A Beautiful Day
You Were Never Really Here
de Lynne Ramsay
Sélection officielle
En compétition

Prix d'interprétation masculine
Prix du scénario ex-æquo








Le canardeur

Voici un objet de cinéma insolite, réalisé par une cinéaste britannique audacieuse, qui avait été révélée par Ratcatcher, avant de confirmer les espoirs placés en elle avec Le Voyage de Morvern Callar et surtout l’inquiétant We Need to Talk About Kevin. Le synopsis n’est pas de tout repos, qui voit un vétéran de guerre protéger une adolescente d’un réseau de prostitution, quitte à éliminer un par un, à coup de marteau ou de flingue, les individus peu recommandables qui gravitent autour d’elle. L’originalité du script, adapté d’un roman de Jonathan Ames, est d’avoir combiné un récit policier somme toute conventionnel à une étude clinique, le personnage principal étant victime d’un double traumatisme, lié à une enfance que l’on devine étouffée par une mère possessive, et surtout à un passé de soldat qui semble lui avoir laissé de sérieuses séquelles psychologiques. Comme les personnages de Séverine dans Belle de jour ou, plus récemment, de Chloé dans L’Amant double, Joe vit dans un monde fantasmatique tout en affrontant des problèmes personnels quotidiens, les frontières entre l’inconscient et la réalité, les projections mentales et le présent vécu étant difficilement perceptibles par le spectateur. Le montage s’avère brillant, et Lynne Ramsay est dotée d’un réel sens de l’atmosphère tout en mobilisant, de manière explicite, un certain nombre de films culte.
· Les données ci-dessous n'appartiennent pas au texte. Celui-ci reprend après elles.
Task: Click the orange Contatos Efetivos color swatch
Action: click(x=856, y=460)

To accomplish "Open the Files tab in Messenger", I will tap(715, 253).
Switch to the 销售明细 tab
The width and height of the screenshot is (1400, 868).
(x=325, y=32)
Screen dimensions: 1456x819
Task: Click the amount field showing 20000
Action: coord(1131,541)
De Psychose à Taxi Driver en passant par Hardcore et le cinéma de Tarantino et des Coen, Ramsay a des références de choix, et l’on pourrait la classer plus particulièrement dans la mouvance de Nicolas Winding Refn, celui de Only God Forgives plus que Drive. Reste que la surenchère de violence et cette volonté d’étaler à tout prix sa virtuosité pourra également lasser, l’exercice de style montrant des limites dans sa difficulté à concilier efficacité et position d’artiste, premier et second degré, sincérité et tape-à-l’œil, épure et redondances, à l’instar de ces images récurrentes de fillettes asiatiques recouvertes d’un sac en plastique. L’œuvre est toutefois bien servie par la photo élégante de Tom Townend, la musique électronique percutante de Jonny Greenwood, et surtout l’interprétation habitée de Joaquin Phoenix. Bouffi, barbu, et complètement halluciné, l’acteur que l’on avait déjà connu excellent chez James Gray et Spike Jonze offre une composition qui fera date. Au final, ce thriller sophistiqué traduit un réel savoir-faire mais n’entraîne pas l’adhésion totale.

Gérard Crespo


1h35 - Royaume-Uni, États-Unis, France - Scénario : Lynne Ramsay, d'après le roman de Jonathan Ames - Interprétation : Joaquin PHOENIX, Ekaterina SAMSONOV, Alessandro NIVOLA, Alex MANETTE, John DOMAN, Judith ROBERTS.